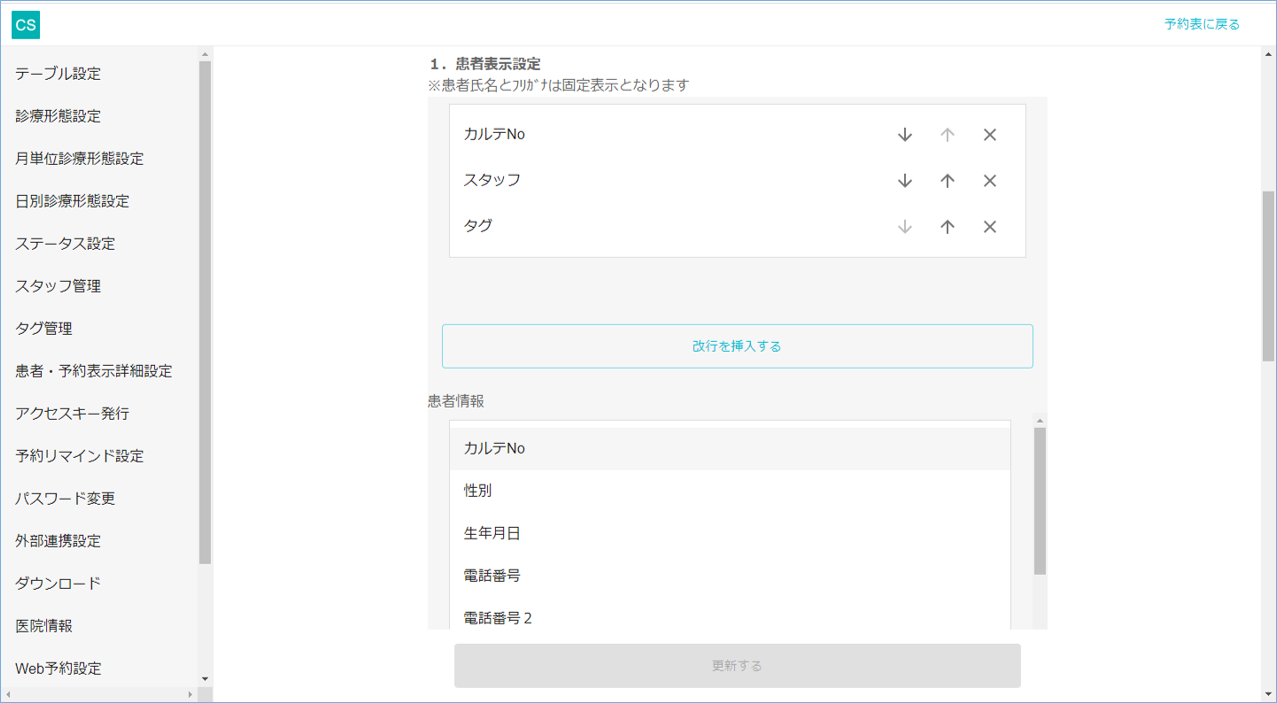
Task: Click the patient info list scrollbar
Action: coord(1039,500)
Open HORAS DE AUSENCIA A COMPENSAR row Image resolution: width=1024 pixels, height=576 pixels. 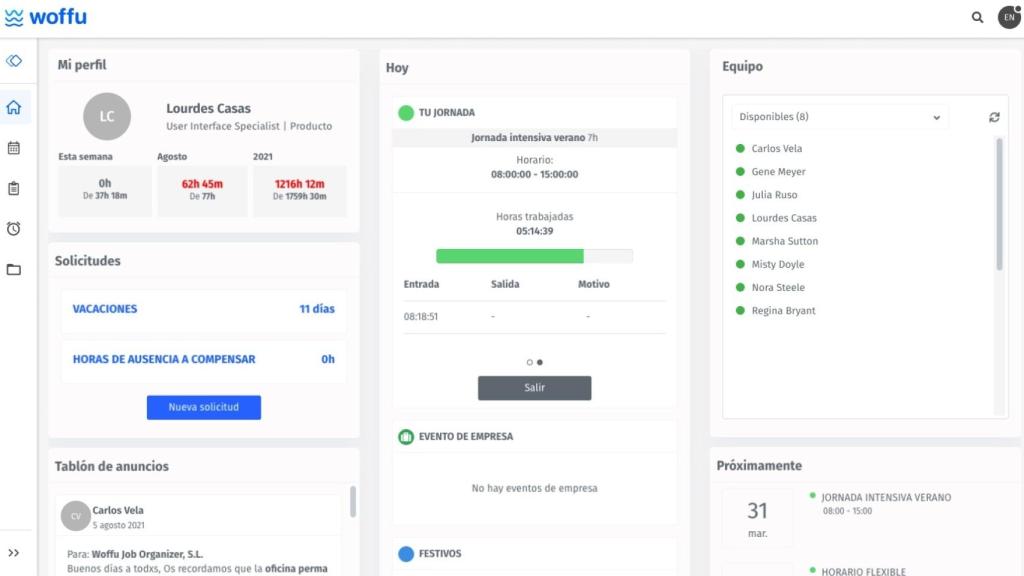tap(203, 360)
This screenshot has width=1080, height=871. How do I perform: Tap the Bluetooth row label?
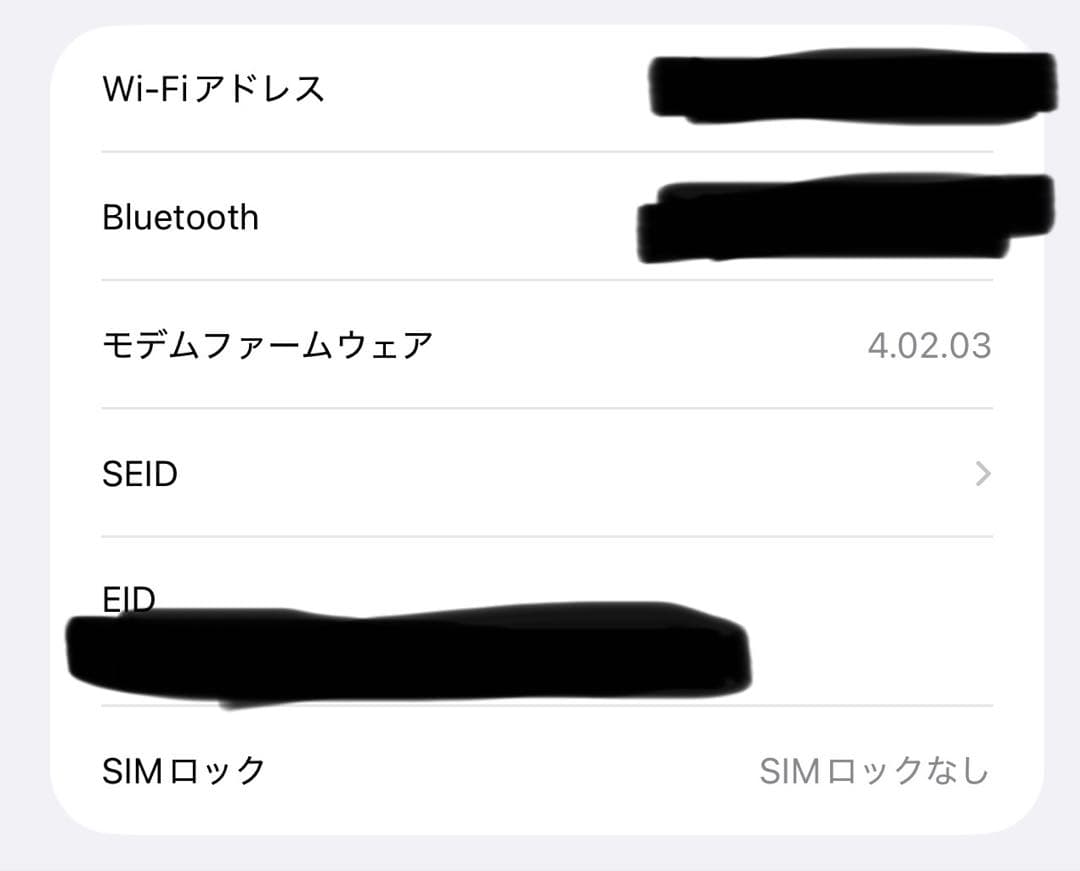[x=180, y=217]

+++

• **BRIEF**
Beginning with the line that contains "This screenshot has" and ending with the last line of the entries above, repeat each line exactly, but not the pictures.

• **SOLUTION TO THIS TASK**
This screenshot has width=1080, height=871. How do I perform: Tap the Bluetooth row label?
[x=180, y=217]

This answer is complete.